Only one stretch of the data below is wanted: the lines starting at the one with "1568x761 pixels." and ending at the one with "Click the Top country GB card", both included, given again exactly.

*INPUT MATERIAL*:
-.-.-

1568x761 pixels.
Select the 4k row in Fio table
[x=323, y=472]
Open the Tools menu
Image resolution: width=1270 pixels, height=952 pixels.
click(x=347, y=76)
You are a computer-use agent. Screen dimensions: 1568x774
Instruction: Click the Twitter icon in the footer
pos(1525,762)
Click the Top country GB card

-.-.-

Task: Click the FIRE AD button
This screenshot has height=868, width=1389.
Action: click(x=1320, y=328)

-.-.-

*ANSWER TO THIS PROBLEM*:
1568x761 pixels.
Select the 4k row in Fio table
[x=323, y=472]
Open the Tools menu
Image resolution: width=1270 pixels, height=952 pixels.
click(x=347, y=76)
You are a computer-use agent. Screen dimensions: 1568x774
Instruction: Click the Twitter icon in the footer
pos(1525,762)
Click the Top country GB card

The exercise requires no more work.